Сашка будто не понимает и настаивает на своём варианте. Геноссе Нагель краснеет. На лице выступает пот.
Наконец, с пятого или шестого раза геноссе Нагель добивается нужного произношения.
– Ах, геноссе Муль, геноссе Муль… – говорит он, вытирая платком полное лицо.
– Ах, геноссе Нагель, геноссе Нагель, – отвечает Сашка, обнимая учителя за плечи. – Der Kaul hat vier Stolper, aber bet́ doch22.
Сейчас можно и пофамильярничать – через месяц выпуск. А за ним целая жизнь – яркая, как этот майский солнечный свет…
Но почему же никак не согреться?! И это солнце её, Марию, сегодня не греет. Что-то случилось страшное – от солнца не тепло, а жуткий холод. Он становится всё сильней, достаёт повсюду, вот уже пробирается к ногам… И ещё что-то тревожит Марию: какой-то отвратительный запах.
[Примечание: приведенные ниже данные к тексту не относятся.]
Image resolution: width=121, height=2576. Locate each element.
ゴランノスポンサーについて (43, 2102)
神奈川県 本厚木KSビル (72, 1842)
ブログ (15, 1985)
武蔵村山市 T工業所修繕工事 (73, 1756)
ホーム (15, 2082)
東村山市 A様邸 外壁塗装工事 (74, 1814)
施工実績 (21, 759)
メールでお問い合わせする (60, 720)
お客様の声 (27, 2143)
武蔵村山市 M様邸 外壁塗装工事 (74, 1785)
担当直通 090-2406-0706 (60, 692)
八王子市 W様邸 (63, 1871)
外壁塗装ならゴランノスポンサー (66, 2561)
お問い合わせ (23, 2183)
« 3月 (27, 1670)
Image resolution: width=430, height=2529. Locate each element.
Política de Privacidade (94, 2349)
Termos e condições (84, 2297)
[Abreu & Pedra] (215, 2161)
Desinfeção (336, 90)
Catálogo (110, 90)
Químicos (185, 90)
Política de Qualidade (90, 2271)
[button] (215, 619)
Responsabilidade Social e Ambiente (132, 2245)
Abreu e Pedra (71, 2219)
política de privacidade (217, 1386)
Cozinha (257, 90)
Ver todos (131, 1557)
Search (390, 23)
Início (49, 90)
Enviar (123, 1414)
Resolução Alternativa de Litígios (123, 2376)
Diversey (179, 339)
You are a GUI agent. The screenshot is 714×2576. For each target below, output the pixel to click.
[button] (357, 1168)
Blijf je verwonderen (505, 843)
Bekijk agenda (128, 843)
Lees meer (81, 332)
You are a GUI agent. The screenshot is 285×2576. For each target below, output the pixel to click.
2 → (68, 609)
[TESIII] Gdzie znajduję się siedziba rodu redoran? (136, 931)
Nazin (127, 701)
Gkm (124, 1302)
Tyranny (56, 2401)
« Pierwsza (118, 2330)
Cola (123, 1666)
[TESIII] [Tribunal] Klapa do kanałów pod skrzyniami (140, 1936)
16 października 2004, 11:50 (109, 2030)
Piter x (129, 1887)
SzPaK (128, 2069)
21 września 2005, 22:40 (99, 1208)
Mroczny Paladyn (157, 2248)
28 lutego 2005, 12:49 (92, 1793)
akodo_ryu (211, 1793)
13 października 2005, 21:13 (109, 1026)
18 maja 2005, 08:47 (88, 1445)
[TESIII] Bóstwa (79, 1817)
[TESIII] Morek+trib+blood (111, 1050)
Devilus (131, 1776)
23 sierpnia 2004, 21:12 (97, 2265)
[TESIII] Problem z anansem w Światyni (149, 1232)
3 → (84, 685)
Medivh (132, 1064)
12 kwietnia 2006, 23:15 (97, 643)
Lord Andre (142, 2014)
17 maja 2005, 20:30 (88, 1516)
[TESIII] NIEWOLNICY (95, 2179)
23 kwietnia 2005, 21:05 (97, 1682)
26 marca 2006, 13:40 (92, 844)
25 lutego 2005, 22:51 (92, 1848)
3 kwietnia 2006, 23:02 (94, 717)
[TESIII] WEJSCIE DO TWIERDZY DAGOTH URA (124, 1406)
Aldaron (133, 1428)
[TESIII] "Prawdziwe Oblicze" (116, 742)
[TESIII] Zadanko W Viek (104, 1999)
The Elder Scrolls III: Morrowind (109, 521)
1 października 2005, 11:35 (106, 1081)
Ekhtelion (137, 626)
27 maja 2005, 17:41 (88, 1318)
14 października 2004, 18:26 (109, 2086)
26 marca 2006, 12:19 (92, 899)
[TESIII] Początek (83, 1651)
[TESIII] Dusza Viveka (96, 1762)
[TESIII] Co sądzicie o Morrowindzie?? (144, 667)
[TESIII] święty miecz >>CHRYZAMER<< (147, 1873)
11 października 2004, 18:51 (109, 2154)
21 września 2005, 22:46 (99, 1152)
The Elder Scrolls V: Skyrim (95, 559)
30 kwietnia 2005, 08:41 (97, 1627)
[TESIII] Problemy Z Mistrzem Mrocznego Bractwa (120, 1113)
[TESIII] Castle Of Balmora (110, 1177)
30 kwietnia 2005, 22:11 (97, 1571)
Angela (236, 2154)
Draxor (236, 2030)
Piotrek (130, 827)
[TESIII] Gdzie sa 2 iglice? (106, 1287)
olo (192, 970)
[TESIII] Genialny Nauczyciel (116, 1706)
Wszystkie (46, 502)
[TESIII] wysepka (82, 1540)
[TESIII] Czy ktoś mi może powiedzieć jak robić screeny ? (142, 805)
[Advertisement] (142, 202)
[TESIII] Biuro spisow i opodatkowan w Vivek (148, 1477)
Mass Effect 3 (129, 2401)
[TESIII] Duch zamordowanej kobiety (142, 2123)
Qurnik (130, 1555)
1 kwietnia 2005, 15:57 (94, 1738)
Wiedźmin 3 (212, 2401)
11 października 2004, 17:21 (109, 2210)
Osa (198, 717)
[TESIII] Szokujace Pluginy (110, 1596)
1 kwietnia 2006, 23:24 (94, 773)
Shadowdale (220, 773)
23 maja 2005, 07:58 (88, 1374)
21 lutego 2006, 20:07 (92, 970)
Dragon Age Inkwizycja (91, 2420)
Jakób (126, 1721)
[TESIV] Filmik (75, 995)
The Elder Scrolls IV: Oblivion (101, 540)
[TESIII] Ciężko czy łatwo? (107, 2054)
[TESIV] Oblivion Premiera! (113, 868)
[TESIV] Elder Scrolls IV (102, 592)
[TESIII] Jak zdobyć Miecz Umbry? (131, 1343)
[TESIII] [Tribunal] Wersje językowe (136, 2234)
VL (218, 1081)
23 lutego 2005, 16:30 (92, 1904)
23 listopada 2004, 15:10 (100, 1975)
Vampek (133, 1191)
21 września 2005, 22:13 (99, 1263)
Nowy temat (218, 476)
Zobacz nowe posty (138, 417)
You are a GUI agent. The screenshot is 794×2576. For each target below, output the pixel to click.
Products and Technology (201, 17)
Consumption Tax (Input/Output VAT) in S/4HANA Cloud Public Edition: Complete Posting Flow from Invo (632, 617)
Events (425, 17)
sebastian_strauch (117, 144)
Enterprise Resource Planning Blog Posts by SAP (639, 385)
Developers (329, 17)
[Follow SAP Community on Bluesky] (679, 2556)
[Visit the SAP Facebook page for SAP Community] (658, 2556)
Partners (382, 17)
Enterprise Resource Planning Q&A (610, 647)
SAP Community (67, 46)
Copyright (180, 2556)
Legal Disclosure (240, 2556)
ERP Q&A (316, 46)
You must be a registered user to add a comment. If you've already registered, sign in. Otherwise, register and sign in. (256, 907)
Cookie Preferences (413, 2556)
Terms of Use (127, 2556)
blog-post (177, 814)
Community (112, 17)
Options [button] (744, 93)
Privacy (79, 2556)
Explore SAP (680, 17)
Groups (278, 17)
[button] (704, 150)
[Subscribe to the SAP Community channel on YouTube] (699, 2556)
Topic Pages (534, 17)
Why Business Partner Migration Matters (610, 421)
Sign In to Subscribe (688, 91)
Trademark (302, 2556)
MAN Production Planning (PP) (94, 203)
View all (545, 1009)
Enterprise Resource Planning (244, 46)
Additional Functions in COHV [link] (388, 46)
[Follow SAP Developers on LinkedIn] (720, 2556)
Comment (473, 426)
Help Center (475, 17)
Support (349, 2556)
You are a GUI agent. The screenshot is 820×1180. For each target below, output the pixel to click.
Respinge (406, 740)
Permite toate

У них в доме никогда такого не было! Она просыпается и вываливается из счастливого сна в ужасное настоящее.
Уже две недели она в селе Отважном, вернее, в посёлке нефтяников с тем же названием и вместе с другими трудармейками копает траншею под нефтепровод.
Ночь. Сквозь маленькие окна бревенчатого барака светит луна. Её саму не видно, она разбилась во льду замёрзших стёкол на множество разноцветных огоньков и освещает ряды двухэтажных лежанок, сбитых из досок. Лежанки расположены так же, как в плацкартном вагоне места в смежных купе, только там между ними стенка, а здесь ничего нет, и вши с одной головы свободно путешествуют на соседнюю.
В бараке спит около ста женщин, может чуть больше – три бригады. Кто храпит, кто стонет, кто бормочет во сне. В конце барака большая печь с железной трубой, которая тянется под потолком к середине барака, и переломившись коленом, выходит через потолок наружу.